用于查找所显示条目的记录
★ ★ ★

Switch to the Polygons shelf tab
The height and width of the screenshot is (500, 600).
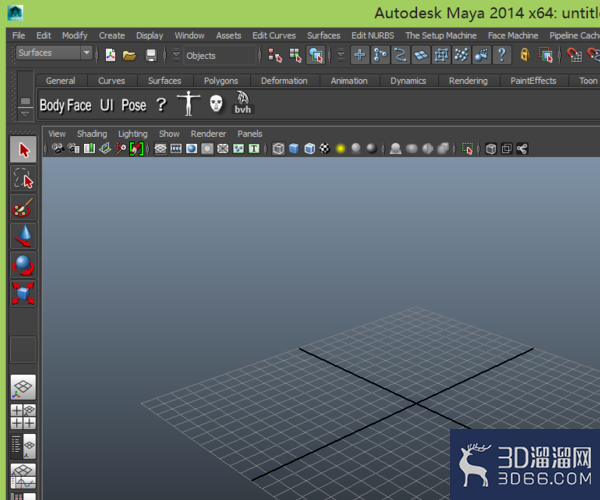pos(221,81)
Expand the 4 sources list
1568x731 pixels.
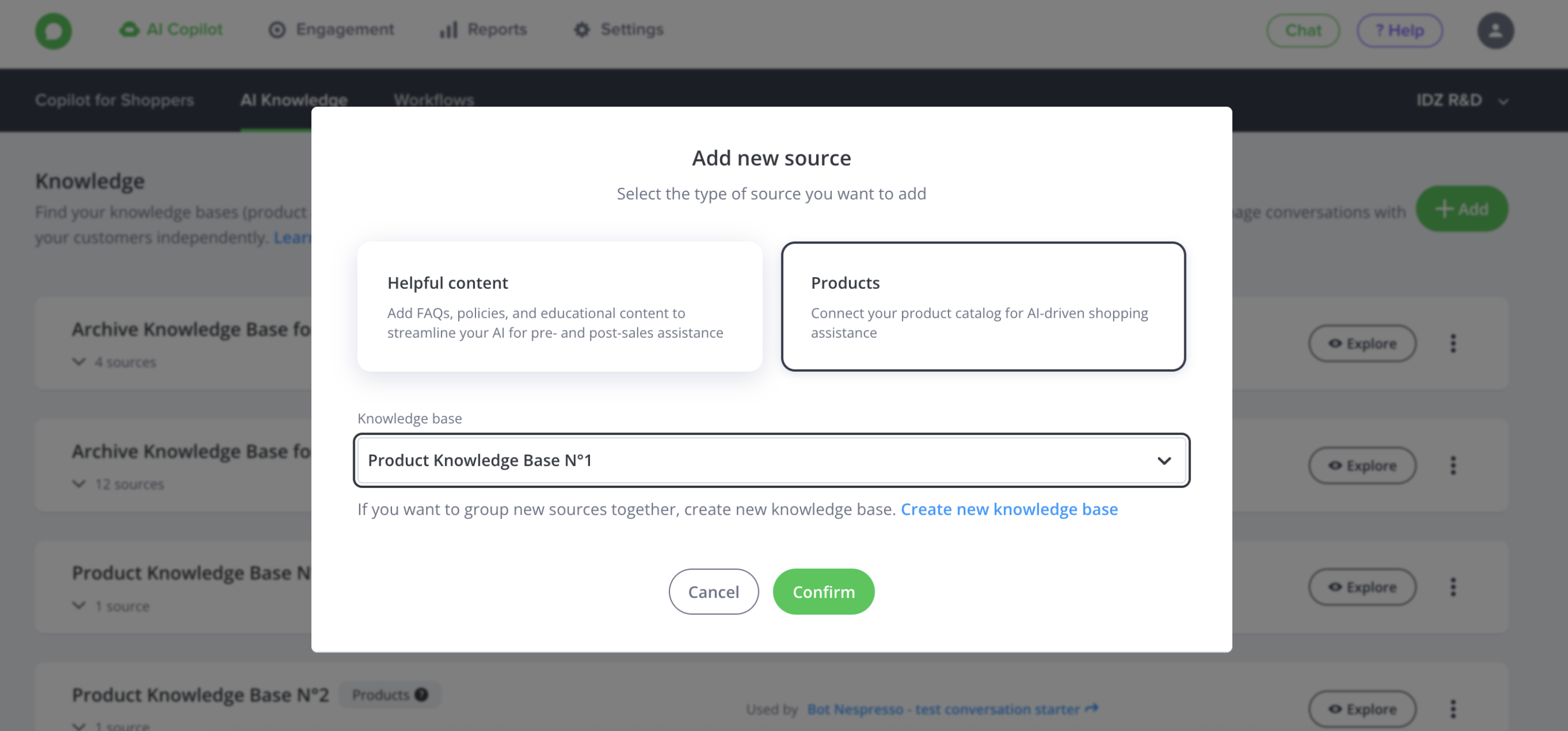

★ ★ ★

说出上面的条目中有几行含有词语“screenshot”，只给出数字。

## 完整解答
1